What's even more likely to keep the Tories in power is Labour becoming them but in red clothing. Starmer's actions so far have moved Labour dramatically away from any significant reforms of the existing system or challenge to the establishment to actually protecting and maintaining it while tinkering around at the edges.

What are they going to do once they get into power? Do they even know? Isn't that rather important? What is the point of making concessions and lending a hand to an entity that is going to do either nothing or more likely make things even worse?

Once you appreciate that you realise Labour can't defeat the Tories until it decides what it is about. The 'broad' church should not include:

- Illegal wars
- Buy to let parasitism
- Cronyism
- Asset stripping the state
- Tax avoidance
- Pro-apartheid policies
- Giving immunity to agents of the state to do whatever they like
- Backhanders and reprieves to major polluters
- Privatising education and health

Being a broad church means disagreeing on the journey, not the destination.

Kankurette

Mancs and Scousers not included?

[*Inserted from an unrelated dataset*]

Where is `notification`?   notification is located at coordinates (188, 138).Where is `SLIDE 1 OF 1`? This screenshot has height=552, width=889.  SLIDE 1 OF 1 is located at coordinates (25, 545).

Boo.

bgmnts

Surely Liverpool and Manchester is part of The North?

king_tubby


Manchester is the Midlands as far as I'm concerned :)

Yours, an actual Northumbrian

Buelligan

Yeah, but, fair's fair, you also think people should keep supporting Labour don't you?

Shoulders?-Stomach!

The North's southern border posts (West to East) :

Chester, Crewe, Congleton, Leek, Matlock, Alfreton, Mansfield, Lincoln, Horncastle, Skegness

But if Stoke, Derby, Nottingham, Newark, Grantham and Boston fancy it we'll be happy to annexe you into the Sudetenland. There may need to be a small displacement of people to accommodate living room for the true Northerners.

BlodwynPig

UGH, Have to use discord now - how do I go to #membership-verification channel on discord? gen Z level annoying

Quote from: Buelligan on March 29, 2021, 01:54:26 PM
Yeah, but, fair's fair, you also think people should keep supporting Labour don't you?

Yes.  And vote in the way that best suits their own approach and desired outcomes.  I voted for a Labour Party led by Blair, by Brown, by Miliband and by Corbyn.  All of those men are to the right of my personal politics, but I wanted each of them to be PM rather than the other option.  Most of what I want is unlikely to happen - certainly without a wider socio-economic change happening first.  The only other way would be revolution - and if you need to shoot some people to persuade others, that's where I draw a line.

If people think that the electorate are on average more left wing than the Labour membership, then they have my sympathies.  I admire your hopefulness, but you're going to be sorely disappointed.